2023 Volume 87 Issue 6 Pages 852-
A 76-year-old man with dyslipidemia and a smoking habit suffered from effort-related chest pain for 3 months without any episodes of hemodynamic collapse. Coronary computed tomography revealed a chronic total occlusion in the left anterior descending artery with collateral circulation from a severely stenotic right coronary artery (RCA; Figure A) as the culprit lesion for the unstable angina. Optical coherence tomography (OCT) revealed a honeycomb-like structure (HLS) with multiple, communicating channels of various sizes with a smooth septum (Figure B). Angioscopy visualized the HLS as a white, filamentous structure (Figure C). After implantation of a drug-eluting-stent following excimer laser coronary angioplasty, postprocedural angiography showed optimal results (Figure D).
(A) RCA angiography showing severe stenosis (red arrow) and aneurysm (yellow arrow) (LAO 60 and LAO 30 /cranial 30). (B) OCT revealing the honeycomb-like structure (HLS), Inset: ②–⑤. (C) Angioscopic finding at red arrow in (A). Inset: ①,②. (D) Finnal angiography (LAO 30/CRA 30). LAO, left anterior oblique; OCT, optical coherence tomography; RCA, right coronary artery.

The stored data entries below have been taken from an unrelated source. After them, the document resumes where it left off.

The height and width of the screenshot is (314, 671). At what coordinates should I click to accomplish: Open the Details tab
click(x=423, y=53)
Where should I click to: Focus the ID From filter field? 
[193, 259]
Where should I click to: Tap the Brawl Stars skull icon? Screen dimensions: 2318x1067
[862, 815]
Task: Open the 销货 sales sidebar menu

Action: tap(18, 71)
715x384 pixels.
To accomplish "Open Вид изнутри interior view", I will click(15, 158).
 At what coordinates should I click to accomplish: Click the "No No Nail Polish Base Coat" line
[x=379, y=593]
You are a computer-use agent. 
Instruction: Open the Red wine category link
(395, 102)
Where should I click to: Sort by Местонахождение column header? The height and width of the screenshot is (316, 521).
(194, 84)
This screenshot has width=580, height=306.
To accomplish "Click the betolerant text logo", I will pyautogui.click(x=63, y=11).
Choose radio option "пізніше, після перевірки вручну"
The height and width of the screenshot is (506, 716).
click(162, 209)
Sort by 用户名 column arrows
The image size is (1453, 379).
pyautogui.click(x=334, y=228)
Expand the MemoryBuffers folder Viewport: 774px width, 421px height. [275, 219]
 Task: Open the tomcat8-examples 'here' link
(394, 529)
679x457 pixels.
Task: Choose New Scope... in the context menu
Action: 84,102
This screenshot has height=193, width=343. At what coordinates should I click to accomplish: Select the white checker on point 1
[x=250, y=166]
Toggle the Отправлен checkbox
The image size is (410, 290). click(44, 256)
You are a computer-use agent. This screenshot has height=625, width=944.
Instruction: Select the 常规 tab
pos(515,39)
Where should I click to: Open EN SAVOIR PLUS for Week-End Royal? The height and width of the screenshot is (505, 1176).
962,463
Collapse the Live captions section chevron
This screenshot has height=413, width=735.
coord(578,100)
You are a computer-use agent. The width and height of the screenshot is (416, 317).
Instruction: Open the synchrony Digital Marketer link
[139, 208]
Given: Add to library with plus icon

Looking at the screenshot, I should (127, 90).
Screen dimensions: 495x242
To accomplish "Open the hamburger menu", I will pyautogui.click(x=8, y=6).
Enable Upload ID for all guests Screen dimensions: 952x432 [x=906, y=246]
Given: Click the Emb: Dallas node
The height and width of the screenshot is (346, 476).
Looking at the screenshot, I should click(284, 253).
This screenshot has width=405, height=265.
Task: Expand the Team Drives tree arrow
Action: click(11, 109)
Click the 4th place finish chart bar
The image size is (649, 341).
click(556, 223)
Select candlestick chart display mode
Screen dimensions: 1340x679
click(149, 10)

The first report of HLS was in 2002, and it was thought to be derived from recanalization of thrombus.1 However, the mechanism of HLS formation has not been elucidated, and the absence of severe acute coronary events suggest that in this case the HLS was not derived from recanalization of a thrombotic occlusion, but more likely through the plaque healing process. Already found in other diseases such as chronic thrombotic pulmonary hypertension,2 and venous thromboembolism,3 angioscopy might reveal HLS more frequently and lead to addressing the role of plaque healing in clinical events.
T.I. is a member of Circulation Journal’s Editorial Team.